• _What to do_: Set down only the lines from the one containing "Click the 已登录 account button" through the final line of the entries below, exactly as they stand, with no pictures.

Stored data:
--------------------------------
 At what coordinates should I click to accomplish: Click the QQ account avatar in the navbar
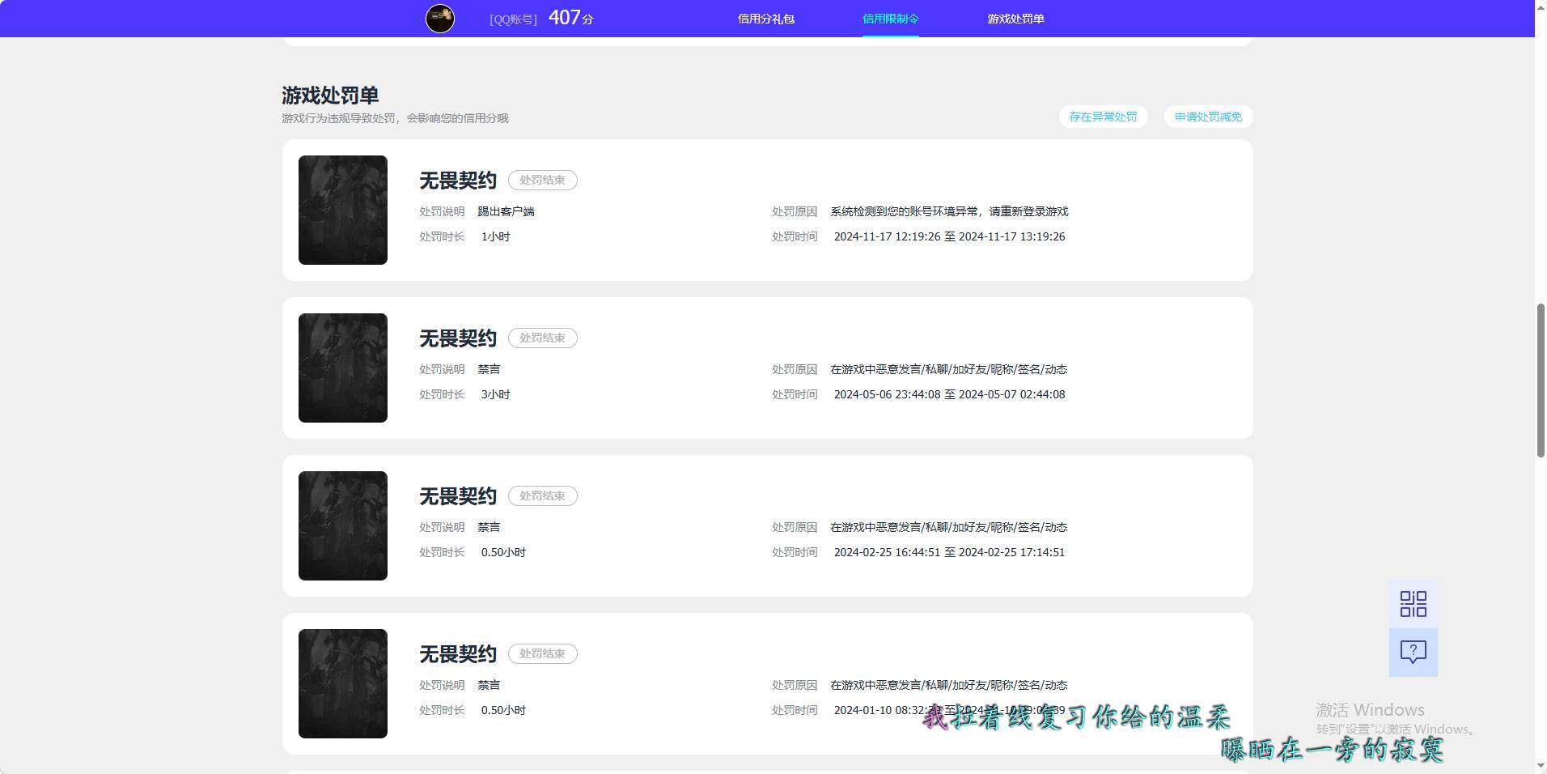pos(439,18)
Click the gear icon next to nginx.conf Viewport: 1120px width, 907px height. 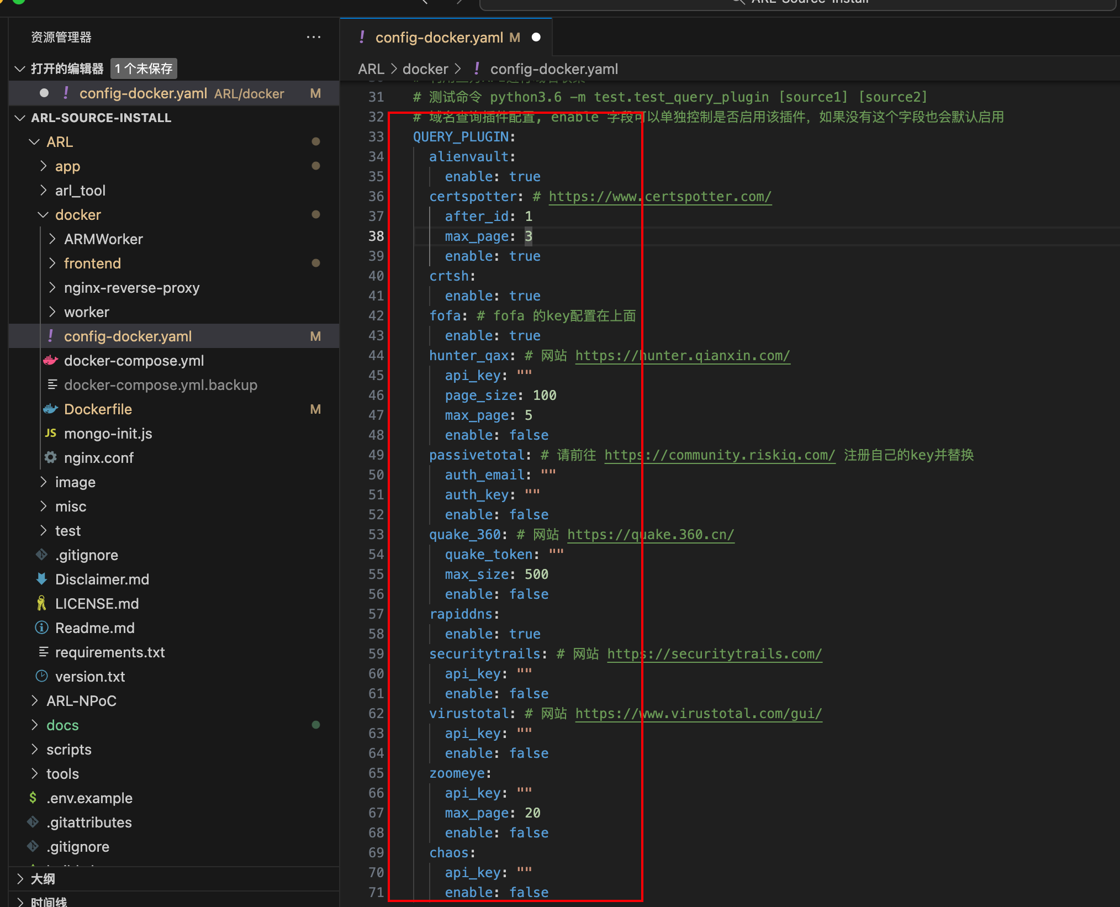(x=50, y=458)
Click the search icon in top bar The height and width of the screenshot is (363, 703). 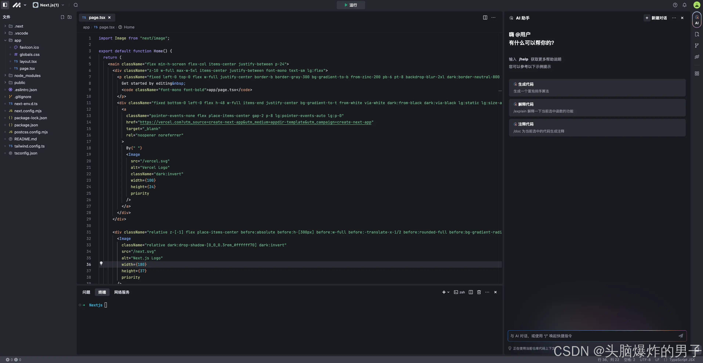point(76,5)
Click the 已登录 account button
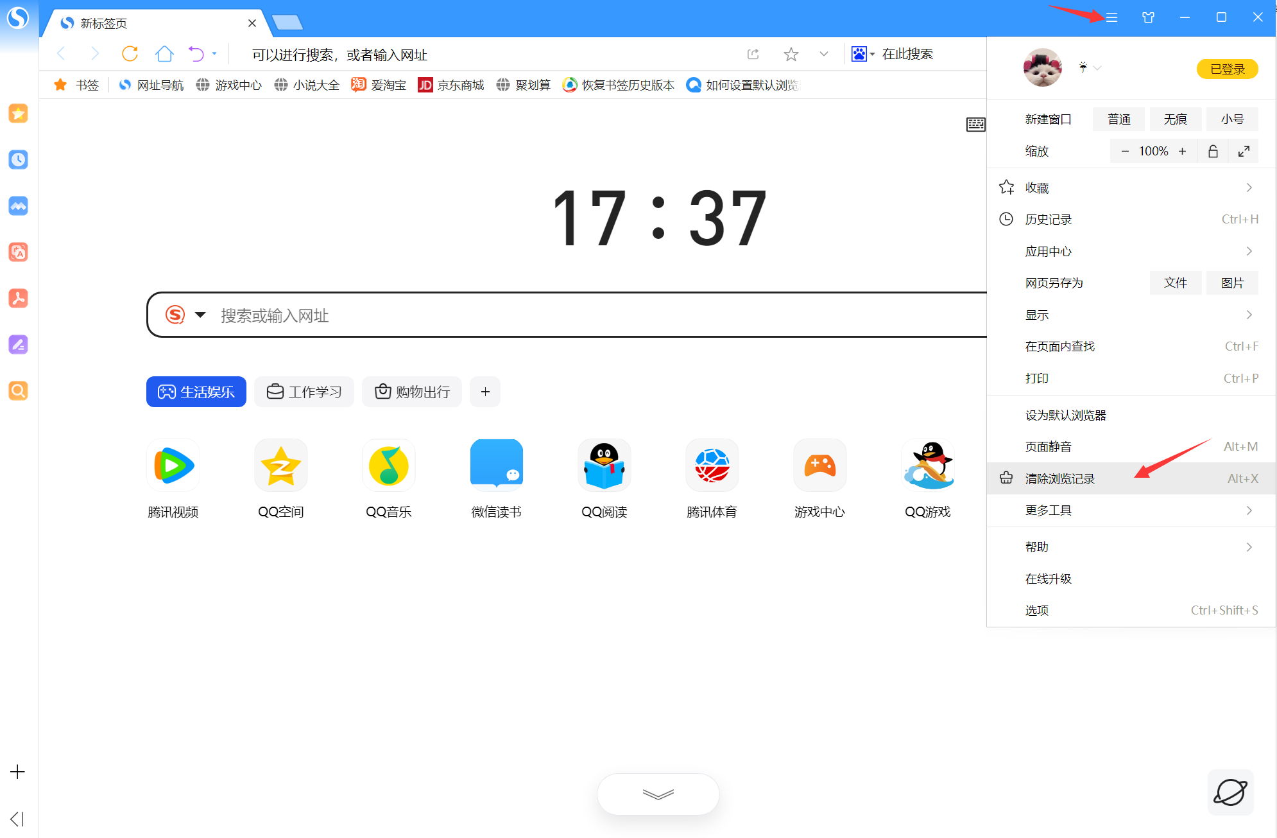Viewport: 1277px width, 838px height. click(x=1227, y=69)
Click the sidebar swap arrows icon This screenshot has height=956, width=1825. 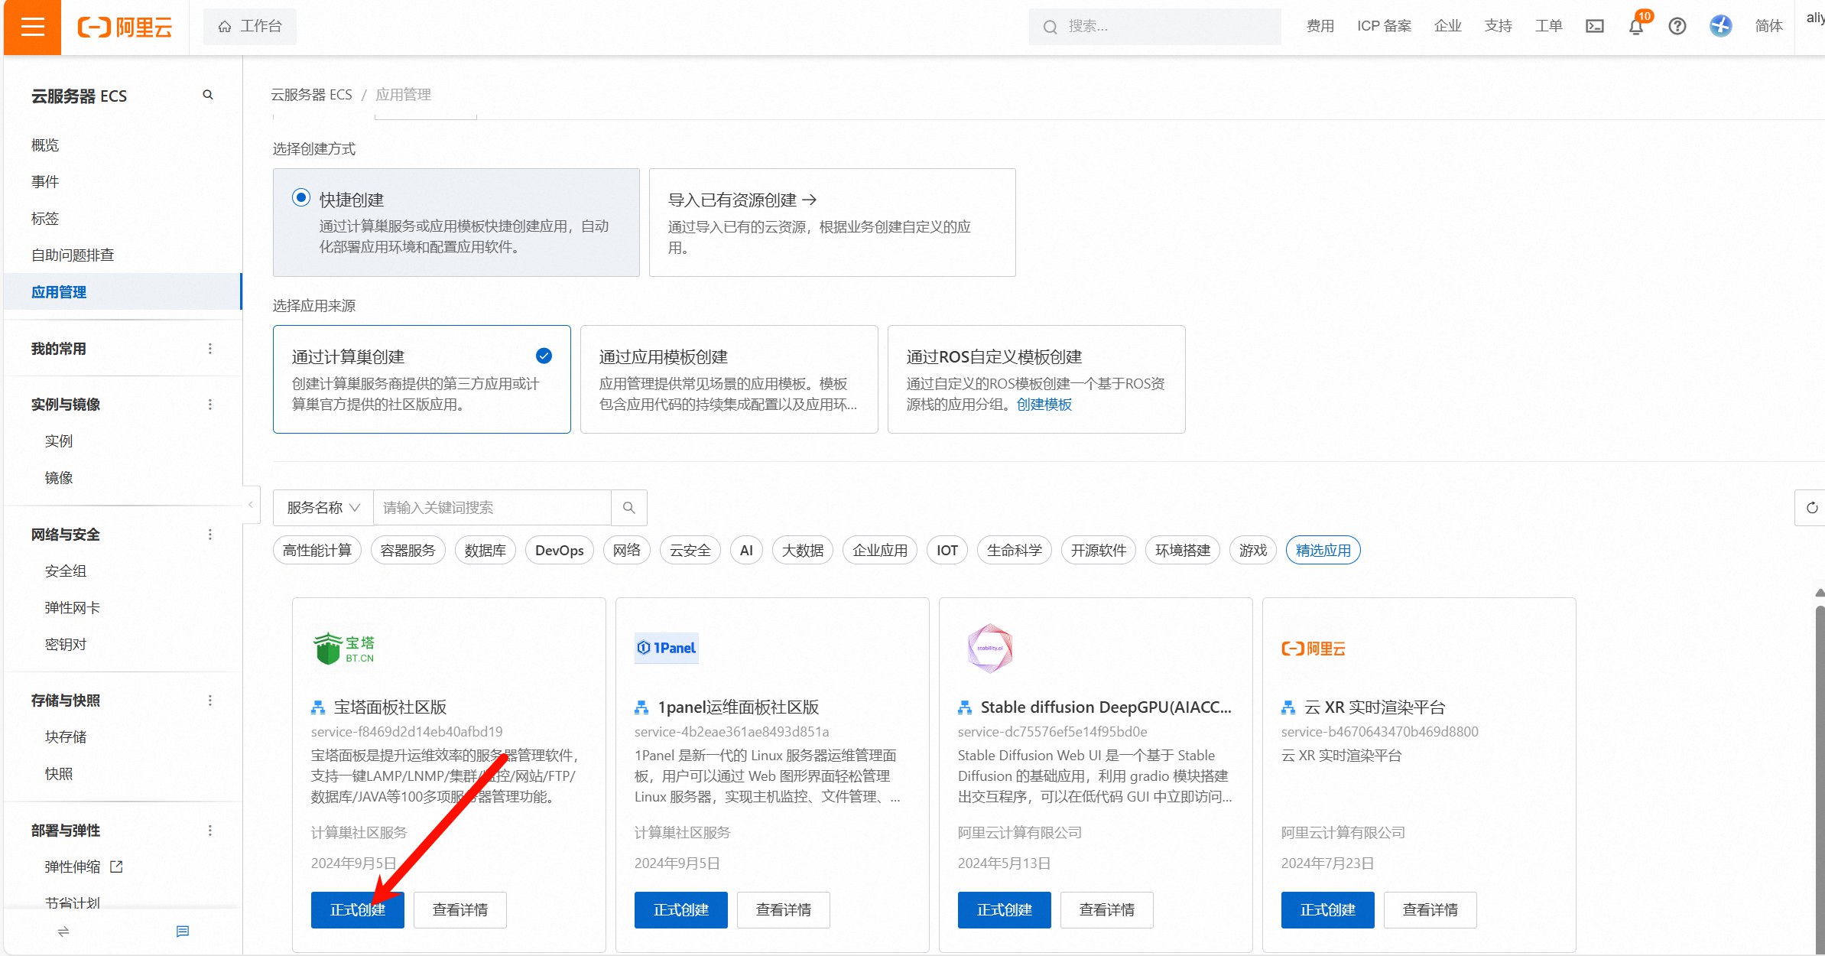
--------------------------------
• _Completed exercise_:
Click the 已登录 account button
Viewport: 1277px width, 838px height. click(x=1227, y=69)
Click the sidebar swap arrows icon This screenshot has height=956, width=1825. 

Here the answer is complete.